SHORT TASK: Select each line of the data below that contains the string "pixels", and copy those lines in full.
╭─ PROVIDED RECORDS
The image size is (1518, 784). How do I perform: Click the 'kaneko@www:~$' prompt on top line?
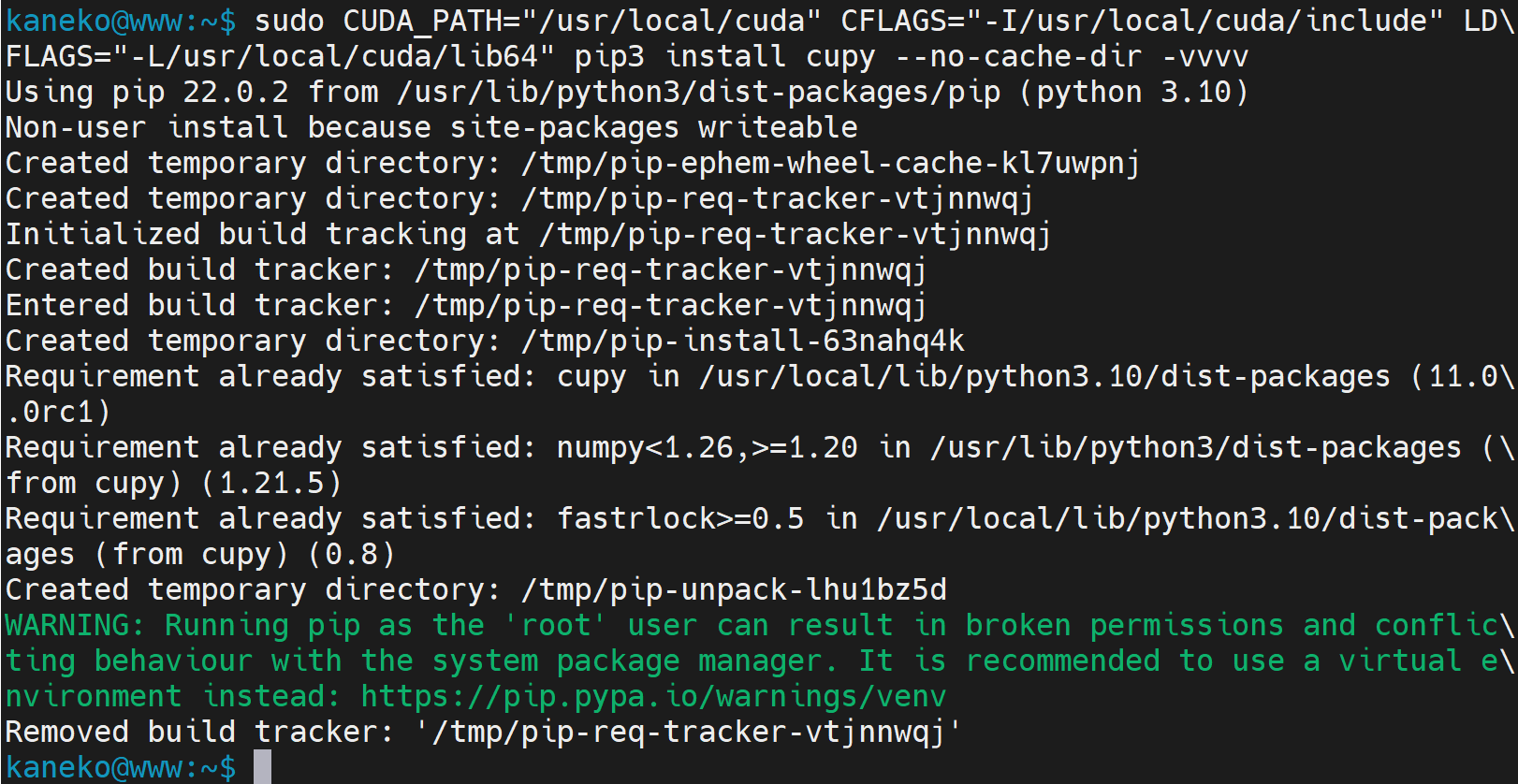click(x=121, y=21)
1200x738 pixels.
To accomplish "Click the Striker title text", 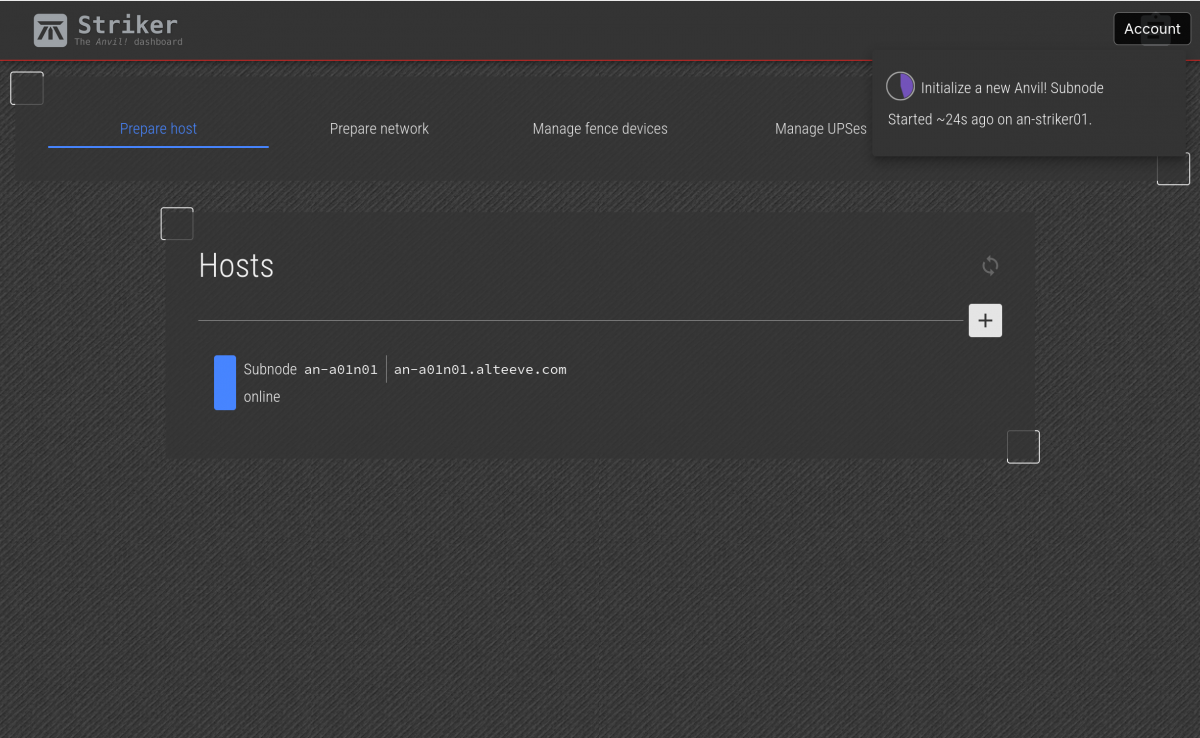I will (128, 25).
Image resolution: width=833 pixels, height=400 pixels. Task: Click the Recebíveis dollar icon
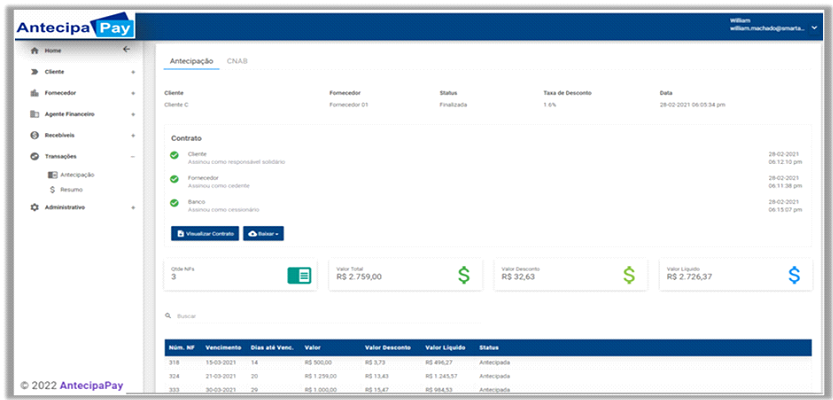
╰─
ANSWER:
1200x738 pixels.
Image resolution: width=833 pixels, height=400 pixels. Task: Click the Recebíveis dollar icon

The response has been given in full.